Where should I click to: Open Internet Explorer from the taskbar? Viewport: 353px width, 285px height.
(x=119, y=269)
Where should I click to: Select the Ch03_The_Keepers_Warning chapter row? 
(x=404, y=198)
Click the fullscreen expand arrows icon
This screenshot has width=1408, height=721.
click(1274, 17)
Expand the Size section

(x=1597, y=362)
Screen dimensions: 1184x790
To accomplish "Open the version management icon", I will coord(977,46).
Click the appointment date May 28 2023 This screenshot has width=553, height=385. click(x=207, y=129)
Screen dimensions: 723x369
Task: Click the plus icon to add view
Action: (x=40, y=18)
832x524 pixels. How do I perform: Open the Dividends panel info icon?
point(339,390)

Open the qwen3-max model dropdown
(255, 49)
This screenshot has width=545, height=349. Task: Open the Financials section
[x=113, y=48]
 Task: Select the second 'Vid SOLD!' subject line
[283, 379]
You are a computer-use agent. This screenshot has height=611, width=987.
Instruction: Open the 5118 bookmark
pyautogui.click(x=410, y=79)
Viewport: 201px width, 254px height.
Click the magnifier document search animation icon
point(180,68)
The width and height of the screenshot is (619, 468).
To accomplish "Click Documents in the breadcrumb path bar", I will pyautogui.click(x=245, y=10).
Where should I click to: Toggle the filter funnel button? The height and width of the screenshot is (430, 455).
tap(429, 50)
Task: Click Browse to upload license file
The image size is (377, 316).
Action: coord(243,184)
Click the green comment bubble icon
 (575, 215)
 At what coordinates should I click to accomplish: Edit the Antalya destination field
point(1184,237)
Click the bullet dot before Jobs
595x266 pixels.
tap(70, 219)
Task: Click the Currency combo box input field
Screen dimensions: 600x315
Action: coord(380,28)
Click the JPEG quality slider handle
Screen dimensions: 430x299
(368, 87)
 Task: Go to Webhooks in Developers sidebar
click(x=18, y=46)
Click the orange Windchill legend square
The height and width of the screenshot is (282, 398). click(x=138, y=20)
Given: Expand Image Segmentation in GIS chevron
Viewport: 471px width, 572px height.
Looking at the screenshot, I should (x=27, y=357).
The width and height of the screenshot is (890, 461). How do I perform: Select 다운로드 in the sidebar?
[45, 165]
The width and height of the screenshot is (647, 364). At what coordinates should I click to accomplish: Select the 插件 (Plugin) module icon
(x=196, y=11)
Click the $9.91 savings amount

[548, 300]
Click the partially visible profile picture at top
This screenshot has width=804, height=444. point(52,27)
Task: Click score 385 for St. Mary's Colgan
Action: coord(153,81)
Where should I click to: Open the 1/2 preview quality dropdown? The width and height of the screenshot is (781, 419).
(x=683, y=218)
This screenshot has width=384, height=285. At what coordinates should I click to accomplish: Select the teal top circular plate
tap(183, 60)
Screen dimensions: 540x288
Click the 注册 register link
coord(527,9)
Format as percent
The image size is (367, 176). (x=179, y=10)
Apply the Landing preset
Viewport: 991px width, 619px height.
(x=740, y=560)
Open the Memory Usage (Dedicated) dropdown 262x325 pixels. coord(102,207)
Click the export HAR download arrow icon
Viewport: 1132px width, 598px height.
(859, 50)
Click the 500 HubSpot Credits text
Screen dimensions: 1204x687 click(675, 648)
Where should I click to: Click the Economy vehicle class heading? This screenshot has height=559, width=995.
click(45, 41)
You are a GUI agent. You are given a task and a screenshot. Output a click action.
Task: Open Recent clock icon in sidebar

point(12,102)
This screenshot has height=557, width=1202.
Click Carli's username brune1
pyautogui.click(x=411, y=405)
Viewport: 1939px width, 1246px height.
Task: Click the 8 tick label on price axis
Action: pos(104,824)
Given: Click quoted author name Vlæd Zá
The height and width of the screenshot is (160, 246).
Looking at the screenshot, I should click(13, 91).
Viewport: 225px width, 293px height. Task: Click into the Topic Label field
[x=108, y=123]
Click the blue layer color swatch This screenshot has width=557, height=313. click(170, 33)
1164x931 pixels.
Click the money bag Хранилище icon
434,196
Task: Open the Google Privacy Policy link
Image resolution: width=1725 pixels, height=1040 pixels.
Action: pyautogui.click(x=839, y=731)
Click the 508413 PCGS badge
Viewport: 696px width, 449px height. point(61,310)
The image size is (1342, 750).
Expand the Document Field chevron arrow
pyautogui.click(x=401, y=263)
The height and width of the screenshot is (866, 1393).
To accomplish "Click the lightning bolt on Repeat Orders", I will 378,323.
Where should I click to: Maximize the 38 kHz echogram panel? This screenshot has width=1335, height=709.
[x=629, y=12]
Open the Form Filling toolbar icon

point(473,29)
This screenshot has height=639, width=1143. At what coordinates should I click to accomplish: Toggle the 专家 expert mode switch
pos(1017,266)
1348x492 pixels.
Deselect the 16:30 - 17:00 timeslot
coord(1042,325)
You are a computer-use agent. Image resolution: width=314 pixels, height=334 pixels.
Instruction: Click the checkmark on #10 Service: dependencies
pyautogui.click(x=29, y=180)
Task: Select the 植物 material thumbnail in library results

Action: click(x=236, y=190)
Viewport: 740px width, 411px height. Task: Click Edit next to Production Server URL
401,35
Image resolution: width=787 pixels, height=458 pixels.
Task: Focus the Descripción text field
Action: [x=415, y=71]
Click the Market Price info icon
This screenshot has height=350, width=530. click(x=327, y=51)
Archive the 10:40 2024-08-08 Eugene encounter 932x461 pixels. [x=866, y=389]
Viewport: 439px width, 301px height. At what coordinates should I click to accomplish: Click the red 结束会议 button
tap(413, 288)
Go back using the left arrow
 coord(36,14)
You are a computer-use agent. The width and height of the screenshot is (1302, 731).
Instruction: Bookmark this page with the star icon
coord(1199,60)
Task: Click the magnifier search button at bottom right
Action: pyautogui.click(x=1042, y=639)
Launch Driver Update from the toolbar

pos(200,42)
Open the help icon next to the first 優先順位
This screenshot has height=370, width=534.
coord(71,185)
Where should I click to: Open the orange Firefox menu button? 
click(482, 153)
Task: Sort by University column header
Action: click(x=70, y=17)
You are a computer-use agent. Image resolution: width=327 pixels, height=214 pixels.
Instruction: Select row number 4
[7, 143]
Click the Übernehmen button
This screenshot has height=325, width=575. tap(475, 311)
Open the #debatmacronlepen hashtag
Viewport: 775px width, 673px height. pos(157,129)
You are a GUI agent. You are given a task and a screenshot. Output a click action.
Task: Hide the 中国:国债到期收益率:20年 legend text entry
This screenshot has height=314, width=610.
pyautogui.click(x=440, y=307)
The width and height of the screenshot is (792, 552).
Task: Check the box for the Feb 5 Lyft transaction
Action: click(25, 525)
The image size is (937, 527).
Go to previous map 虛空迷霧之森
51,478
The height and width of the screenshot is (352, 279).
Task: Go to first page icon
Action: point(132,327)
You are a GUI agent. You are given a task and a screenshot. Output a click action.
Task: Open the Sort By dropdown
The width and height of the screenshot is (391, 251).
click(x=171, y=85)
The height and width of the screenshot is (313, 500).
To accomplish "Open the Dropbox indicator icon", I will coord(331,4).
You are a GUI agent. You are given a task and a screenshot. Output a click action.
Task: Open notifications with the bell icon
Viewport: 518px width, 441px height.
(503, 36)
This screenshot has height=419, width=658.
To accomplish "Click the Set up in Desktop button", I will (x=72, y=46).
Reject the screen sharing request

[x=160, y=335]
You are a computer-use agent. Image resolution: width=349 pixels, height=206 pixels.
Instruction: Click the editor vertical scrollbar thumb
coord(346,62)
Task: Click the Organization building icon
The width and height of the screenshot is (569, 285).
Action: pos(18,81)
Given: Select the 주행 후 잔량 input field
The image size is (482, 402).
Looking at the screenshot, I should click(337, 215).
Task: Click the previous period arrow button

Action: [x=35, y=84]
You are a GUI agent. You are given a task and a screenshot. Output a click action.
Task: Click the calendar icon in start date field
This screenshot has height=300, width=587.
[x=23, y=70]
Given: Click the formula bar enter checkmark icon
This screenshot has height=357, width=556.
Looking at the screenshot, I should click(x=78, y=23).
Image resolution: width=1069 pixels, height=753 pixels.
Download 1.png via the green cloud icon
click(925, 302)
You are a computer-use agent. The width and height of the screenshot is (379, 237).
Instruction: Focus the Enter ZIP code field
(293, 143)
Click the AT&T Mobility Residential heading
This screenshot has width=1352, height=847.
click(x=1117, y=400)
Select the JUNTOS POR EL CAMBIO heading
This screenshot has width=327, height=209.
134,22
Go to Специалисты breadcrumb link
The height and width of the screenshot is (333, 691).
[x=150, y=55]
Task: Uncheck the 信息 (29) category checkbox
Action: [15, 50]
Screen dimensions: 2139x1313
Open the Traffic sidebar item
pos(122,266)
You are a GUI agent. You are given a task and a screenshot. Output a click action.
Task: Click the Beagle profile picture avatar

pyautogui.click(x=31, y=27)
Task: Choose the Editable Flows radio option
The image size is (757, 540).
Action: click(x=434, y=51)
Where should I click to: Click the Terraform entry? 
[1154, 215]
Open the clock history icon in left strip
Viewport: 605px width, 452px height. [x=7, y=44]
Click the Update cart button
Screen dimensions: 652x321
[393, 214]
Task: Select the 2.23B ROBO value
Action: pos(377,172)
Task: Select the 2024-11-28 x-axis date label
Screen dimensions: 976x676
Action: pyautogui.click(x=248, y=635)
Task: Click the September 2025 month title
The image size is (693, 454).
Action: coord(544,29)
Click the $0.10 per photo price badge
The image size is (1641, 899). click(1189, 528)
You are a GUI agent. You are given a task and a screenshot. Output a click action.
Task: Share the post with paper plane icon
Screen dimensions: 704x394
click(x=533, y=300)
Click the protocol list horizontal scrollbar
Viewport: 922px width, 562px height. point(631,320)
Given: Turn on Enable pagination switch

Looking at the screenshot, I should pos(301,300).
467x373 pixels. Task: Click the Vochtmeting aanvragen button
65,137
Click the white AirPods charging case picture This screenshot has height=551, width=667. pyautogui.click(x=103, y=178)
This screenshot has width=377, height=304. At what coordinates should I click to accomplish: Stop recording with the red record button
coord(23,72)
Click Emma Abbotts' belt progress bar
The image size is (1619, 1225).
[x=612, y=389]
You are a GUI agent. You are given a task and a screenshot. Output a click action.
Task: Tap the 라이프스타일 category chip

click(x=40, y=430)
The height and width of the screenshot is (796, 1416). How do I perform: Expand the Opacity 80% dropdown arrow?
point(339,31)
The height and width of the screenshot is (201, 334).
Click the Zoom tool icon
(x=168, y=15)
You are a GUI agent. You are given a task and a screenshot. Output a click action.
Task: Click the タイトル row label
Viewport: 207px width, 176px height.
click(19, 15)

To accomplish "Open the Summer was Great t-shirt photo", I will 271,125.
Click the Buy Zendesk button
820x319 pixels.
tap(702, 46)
===============
Required work:
Reproduce, verbatim, the stretch of the material from the line containing "Where should I click to: Open the orange" through the line containing "I will coord(331,4).".

The answer:
Where should I click to: Open the orange Firefox menu button? 
click(482, 153)
Task: Sort by University column header
Action: click(x=70, y=17)
You are a computer-use agent. Image resolution: width=327 pixels, height=214 pixels.
Instruction: Select row number 4
[7, 143]
Click the Übernehmen button
This screenshot has height=325, width=575. tap(475, 311)
Open the #debatmacronlepen hashtag
Viewport: 775px width, 673px height. pos(157,129)
You are a GUI agent. You are given a task and a screenshot. Output a click action.
Task: Hide the 中国:国债到期收益率:20年 legend text entry
This screenshot has height=314, width=610.
pyautogui.click(x=440, y=307)
The width and height of the screenshot is (792, 552).
Task: Check the box for the Feb 5 Lyft transaction
Action: click(25, 525)
The image size is (937, 527).
Go to previous map 虛空迷霧之森
51,478
The height and width of the screenshot is (352, 279).
Task: Go to first page icon
Action: point(132,327)
You are a GUI agent. You are given a task and a screenshot. Output a click action.
Task: Open the Sort By dropdown
The width and height of the screenshot is (391, 251).
click(x=171, y=85)
The height and width of the screenshot is (313, 500).
To accomplish "Open the Dropbox indicator icon", I will coord(331,4).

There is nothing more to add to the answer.